まじめに大衆文学を広めようとした菊池寛とは別に、文壇出版界のブローカーのような存在としての直木三十五(「南国太平記」)がいる(大正の秋元康ですな)。大正の終りから昭和のはじめにかけて大衆文化が花開くと共に時代小説は興隆していく。円本、映画、レコードなどが後押しをする。
戦後は、カストリ雑誌からはじまり、新聞の夕刊の連載、週刊誌の連載の目玉として新たな作品が生まれいまに至る。
海音寺潮次郎、山手樹一郎山本周五郎角田喜久雄村松梢風子母沢寛佐々木味津三三田村鳶魚三上於菟吉林不忘錚々たる面子が現われては消えるのが壮観。
大岡昇平が時代小説の文学性に噛み付いたことは知らなかった。「成城だより」のオッサンは昔からうるさい人だったのですね。だから晩年に歴史小説を書いたことが彼なりの解答だったのか。
どうしても時代小説は文学として低く見られがちで、書き手にもコンプレックスがあり、賞を授与されることが文壇での地位の基準になったりしてしまう。もちろんそれを固辞した作家もいたが。
ある程度、時代小説を読んだことがあると、教科書的な文学史ではなくこういう歴史もあるというのがわかって面白いです。

谷崎(潤一郎)は早くから早くから中里介山の「大菩薩峠」を一代の傑作として推奨した。
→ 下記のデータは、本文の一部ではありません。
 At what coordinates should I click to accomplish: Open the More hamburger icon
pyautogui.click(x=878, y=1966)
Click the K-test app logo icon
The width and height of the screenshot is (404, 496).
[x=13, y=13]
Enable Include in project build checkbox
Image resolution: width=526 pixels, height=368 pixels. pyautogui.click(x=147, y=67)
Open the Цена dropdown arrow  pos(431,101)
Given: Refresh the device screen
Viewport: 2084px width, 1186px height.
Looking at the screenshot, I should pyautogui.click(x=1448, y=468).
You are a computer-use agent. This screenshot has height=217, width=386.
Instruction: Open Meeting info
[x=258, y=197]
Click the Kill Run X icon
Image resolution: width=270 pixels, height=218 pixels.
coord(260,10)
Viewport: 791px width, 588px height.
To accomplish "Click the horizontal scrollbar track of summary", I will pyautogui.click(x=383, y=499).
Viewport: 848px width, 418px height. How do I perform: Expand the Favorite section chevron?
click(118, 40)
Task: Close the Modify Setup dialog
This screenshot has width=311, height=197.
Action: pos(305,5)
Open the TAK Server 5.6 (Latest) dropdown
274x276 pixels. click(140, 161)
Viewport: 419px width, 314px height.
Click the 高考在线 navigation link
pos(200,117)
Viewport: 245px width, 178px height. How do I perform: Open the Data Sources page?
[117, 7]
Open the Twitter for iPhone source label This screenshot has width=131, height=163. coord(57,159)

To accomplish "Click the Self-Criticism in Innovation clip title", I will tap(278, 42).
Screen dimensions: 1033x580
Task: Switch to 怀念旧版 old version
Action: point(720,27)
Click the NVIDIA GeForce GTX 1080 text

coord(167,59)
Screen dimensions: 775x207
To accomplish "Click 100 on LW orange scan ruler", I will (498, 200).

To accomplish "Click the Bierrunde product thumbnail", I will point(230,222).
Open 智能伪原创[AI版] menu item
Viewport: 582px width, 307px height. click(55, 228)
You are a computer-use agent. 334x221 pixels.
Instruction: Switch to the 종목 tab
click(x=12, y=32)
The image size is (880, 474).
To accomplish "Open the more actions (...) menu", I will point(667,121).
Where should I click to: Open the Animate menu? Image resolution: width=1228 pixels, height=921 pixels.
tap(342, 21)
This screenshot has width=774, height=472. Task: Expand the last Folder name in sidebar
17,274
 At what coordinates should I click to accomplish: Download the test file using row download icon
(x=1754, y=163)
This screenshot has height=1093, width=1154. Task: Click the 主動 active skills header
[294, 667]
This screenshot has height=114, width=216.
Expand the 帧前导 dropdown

谷崎に「大菩薩峠」が尋常一様の通俗小説でない、ということを教えたのは泉鏡花であった。谷崎はこれを読み、鏡花の説に共鳴した。そして昭和二年に『改造』に連載した「饒舌禄」の中でこのことを書いた。谷崎のような純文学を代表する作家が文壇から無視されていた介山を高く評価したことは、当時の文壇人や文学青年に大きなショックを与えた。デビュー以来、小説の物語性を重視してきた谷崎は自然主義から派生した偏狭な告白小説や心境小説の類を真の文学のありかたとして認めてなかった。むしろ徳川時代の馬琴や秋成のように大衆を相手にした波乱万丈の物語にこそ、小説本来の姿があるのではないか、と考えていた。谷崎はみずからの文学観を実践するかのように、昭和五年には東京、大阪の朝日新聞夕刊に、戦乱の室町時代を背景にした「乱菊物語」を連載した。これにはわざわざ題名の上に、<大衆小説>という頭註を付けるほどの気の入れようだった。